Hauptzollamt Stralsund knackt 2024 die 700-Millionen-Marke bei Rekordbeschlagnahmungen
Trudel EimerHauptzollamt Stralsund knackt 2024 die 700-Millionen-Marke bei Rekordbeschlagnahmungen
Hauptzollamt Stralsund meldet rekordverdächtiges Jahr 2024
Das Hauptzollamt Stralsund verzeichnet für das Jahr 2024 ein äußerst aktives Jahr. Die Behörde nahm Einnahmen von über 700 Millionen Euro ein und beschlagnahmte gleichzeitig große Mengen illegaler Waren.

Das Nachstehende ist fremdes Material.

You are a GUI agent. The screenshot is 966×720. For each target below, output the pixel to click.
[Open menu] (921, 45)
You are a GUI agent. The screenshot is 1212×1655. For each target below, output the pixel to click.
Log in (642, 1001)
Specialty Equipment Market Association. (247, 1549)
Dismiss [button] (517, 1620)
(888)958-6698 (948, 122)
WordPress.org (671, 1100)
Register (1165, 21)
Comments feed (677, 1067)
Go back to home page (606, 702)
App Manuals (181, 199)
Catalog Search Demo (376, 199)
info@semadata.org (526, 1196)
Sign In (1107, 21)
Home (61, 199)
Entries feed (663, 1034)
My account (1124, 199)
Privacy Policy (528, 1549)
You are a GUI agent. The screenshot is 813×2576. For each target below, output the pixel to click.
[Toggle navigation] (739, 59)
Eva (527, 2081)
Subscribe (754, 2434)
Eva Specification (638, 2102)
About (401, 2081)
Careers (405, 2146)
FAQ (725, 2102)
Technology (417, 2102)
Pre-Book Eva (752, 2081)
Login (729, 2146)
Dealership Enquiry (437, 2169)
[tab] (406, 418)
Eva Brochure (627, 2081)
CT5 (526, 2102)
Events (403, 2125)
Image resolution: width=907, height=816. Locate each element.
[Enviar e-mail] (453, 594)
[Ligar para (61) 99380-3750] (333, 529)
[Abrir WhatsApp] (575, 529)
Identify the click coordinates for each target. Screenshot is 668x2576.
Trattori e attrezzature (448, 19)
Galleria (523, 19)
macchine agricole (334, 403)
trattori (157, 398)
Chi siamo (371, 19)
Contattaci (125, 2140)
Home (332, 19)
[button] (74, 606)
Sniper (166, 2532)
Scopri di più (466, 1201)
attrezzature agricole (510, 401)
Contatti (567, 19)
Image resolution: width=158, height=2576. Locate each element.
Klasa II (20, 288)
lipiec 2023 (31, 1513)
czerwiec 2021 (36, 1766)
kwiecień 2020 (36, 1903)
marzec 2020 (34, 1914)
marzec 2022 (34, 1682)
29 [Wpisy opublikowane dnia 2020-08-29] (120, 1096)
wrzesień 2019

Die Zahlen belegen sowohl den finanziellen Erfolg als auch die gestiegene Kontrolldichte in der Region.
Im Jahr 2024 erwirtschaftete das Zollamt Stralsund insgesamt rund 701 Millionen Euro für die EU und Deutschland. Davon flossen 6,83 Millionen Euro direkt als Zollabgaben an die EU. Den größten Anteil steuerten Energiesteuern bei, die 397,35 Millionen Euro einbrachten.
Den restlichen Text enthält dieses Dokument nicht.